Are Annuities a Smart Choice for Retirement Income in Florida and California?

Published April 9th, 2026 by Safe Harbor Life Advisors

Most retirees think annuities are just about guaranteed checks. Predictable income, no surprises. But the reality is messier than that — and if you're not not paying attention to fees, tax treatment, and state-specific rules, you're setting yourself up for disappointment. Annuities might promise stability, but they also come with strings attached. Especially if you're locking up capital in a product you don't fully understand.

Are Annuities a Smart Choice for Retirement Income in Florida and California?

So here's what matters. If you're buying an annuity to cover essentials and sleep better at night, that's fine. Just don't treat it like a magic bullet. Every contract should be read twice. Every fee needs scrutiny. And every retirement planning decision should be grounded in how the product actually performs — not just how it sounds in a sales pitch.

When an Annuity Works and When It Doesn't

Most of the time, annuities deliver what they promise — steady payments in exchange for upfront capital. You hand over a lump sum or make scheduled contributions, and the insurance company agrees to pay you back over time. That's the deal. The IRS doesn't tax the principal you put in, only the earnings when they're distributed.

But if you bail early? Different story. Surrender charges can wipe out years of gains, especially if you're pulling money within the first five to ten years. We've seen this play out with retirees who thought they had liquidity — they didn't. And when life throws a curveball, those penalties hit hard unless you planned for exceptions like death or nursing home care.

The Tax Picture in Florida

Florida doesn't tax income. Period. That means annuity payments, Social Security, pensions — none of it gets touched by the state.

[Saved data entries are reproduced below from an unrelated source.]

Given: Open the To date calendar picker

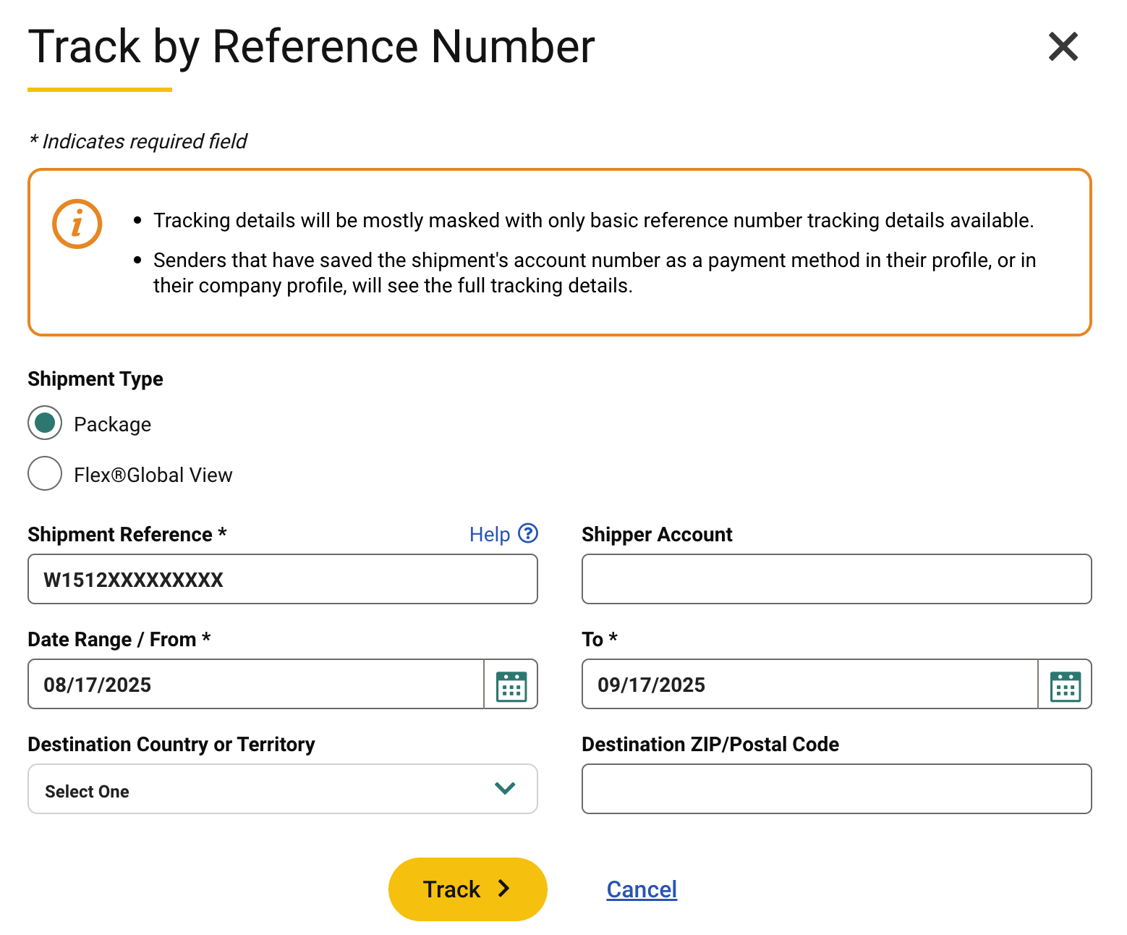Looking at the screenshot, I should click(x=1065, y=685).
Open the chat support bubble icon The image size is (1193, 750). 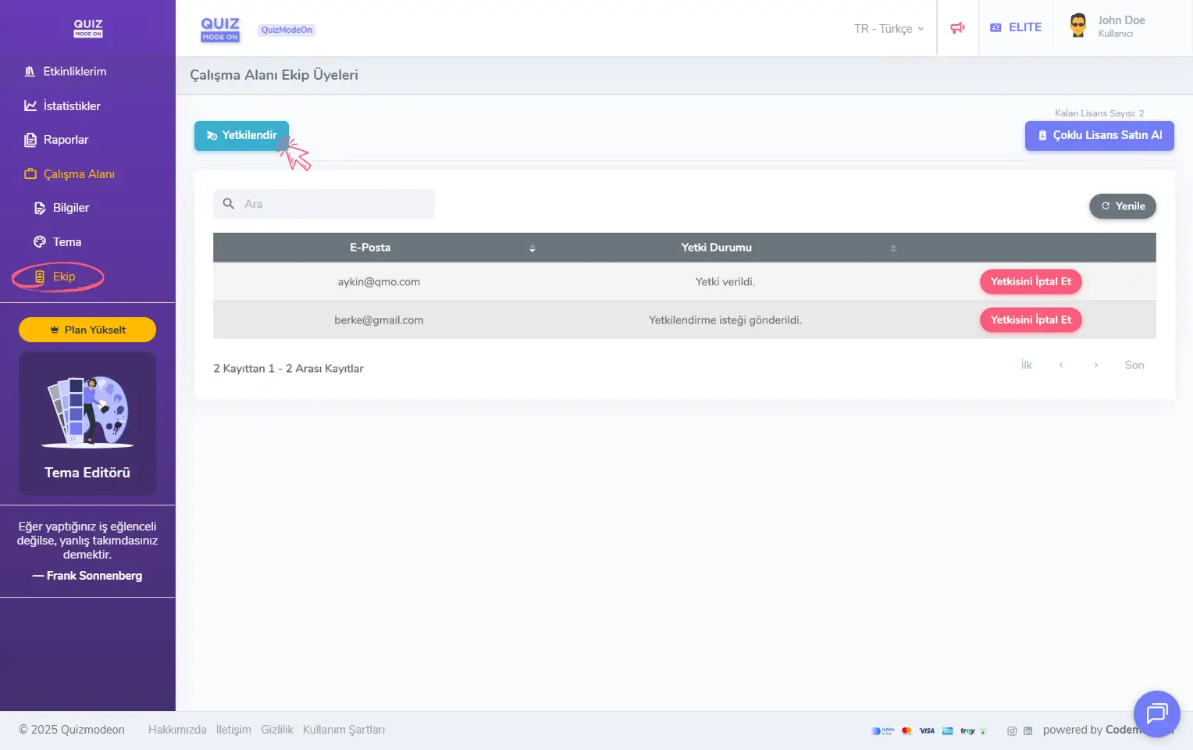(x=1156, y=713)
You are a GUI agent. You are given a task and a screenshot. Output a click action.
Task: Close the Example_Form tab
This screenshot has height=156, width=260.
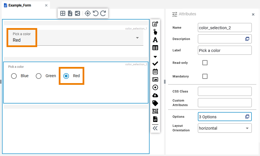(46, 5)
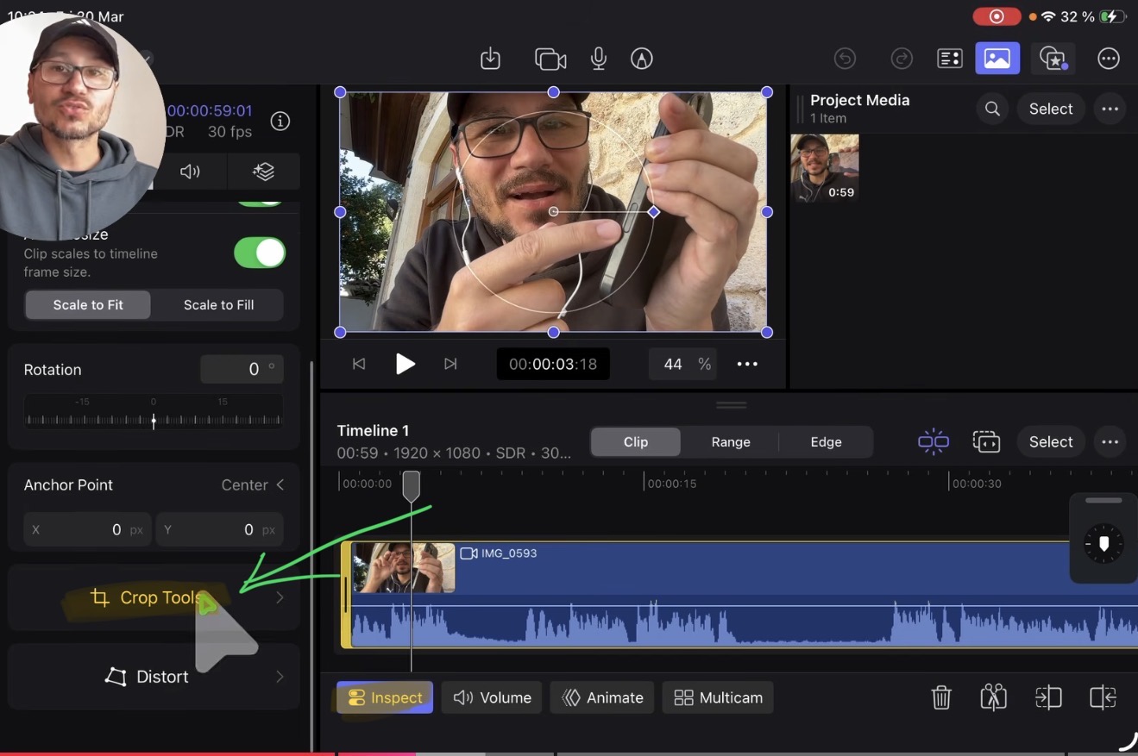Expand the Crop Tools section

coord(154,597)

For retirees pulling five or six figures annually from an annuity, that's real money saved compared to high-tax states.

Here's where Florida stands out even more:

  • No state income tax on annuity distributions, regardless of amount
  • Creditor protection for annuity cash values under state law
  • No estate tax, making annuities cleaner for legacy planning
  • Strong regulatory oversight to prevent abusive sales practices
  • Homestead exemptions that pair well with annuity-based income strategies

California Plays by Different Rules

California taxes everything. Annuity income gets hit at your marginal rate, which can climb above 9% depending on your bracket. That eats into what you actually take home, especially if you're stacking annuity payments on top of other retirement income.

But California does offer protections. The state regulates annuity sales aggressively, requires suitability reviews, and mandates cooling-off periods for certain products. If you're worried about getting sold something you don't need, California's framework is one of the toughest in the country.

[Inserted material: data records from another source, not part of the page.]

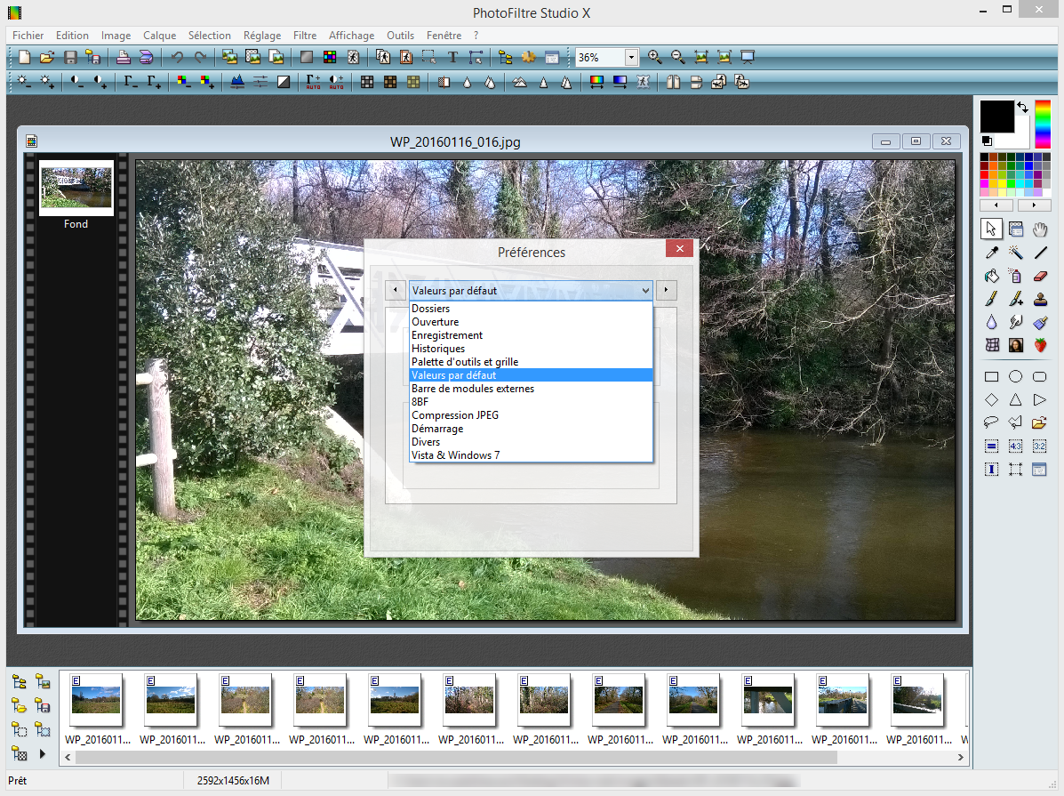Select the Pipette eyedropper tool
The height and width of the screenshot is (796, 1064).
tap(991, 253)
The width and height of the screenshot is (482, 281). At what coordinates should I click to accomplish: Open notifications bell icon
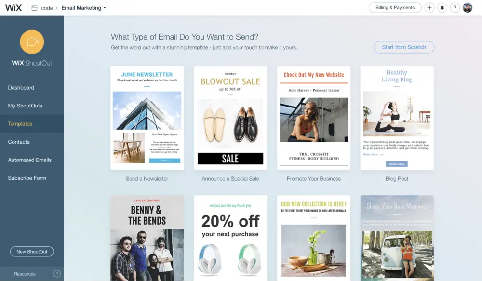click(442, 8)
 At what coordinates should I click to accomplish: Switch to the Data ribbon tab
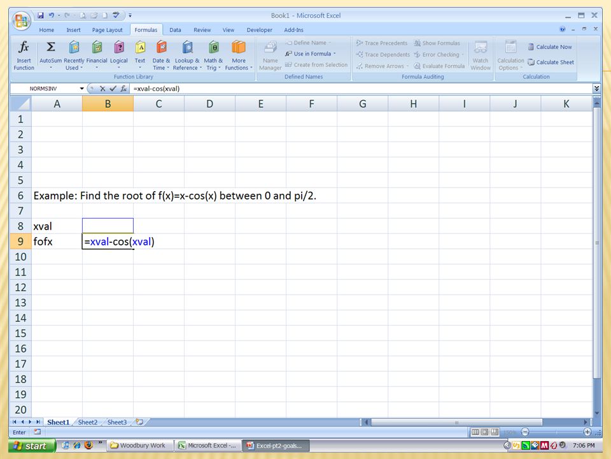click(x=175, y=30)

The Fees You Need to Watch

Annuities aren't free. Commissions, administrative fees, mortality and expense charges — they all chip away at your returns. Some contracts layer on rider fees for inflation protection or death benefits, and those can add another 1% to 2% annually.

Here's what typically gets charged:

  • Surrender penalties if you withdraw early, often declining over seven to ten years
  • Annual contract fees, sometimes waived if your balance is high enough
  • Investment management fees on variable annuities tied to subaccounts
  • Rider costs for optional features like guaranteed lifetime withdrawal benefits
  • Commissions baked into the product, paid upfront to the agent or advisor

When Annuities Make Sense

Want guaranteed income you can't outlive? Annuities deliver that. You'll need to prove the contract is legitimate and that you understand the terms, but once it's in place, the payments keep coming.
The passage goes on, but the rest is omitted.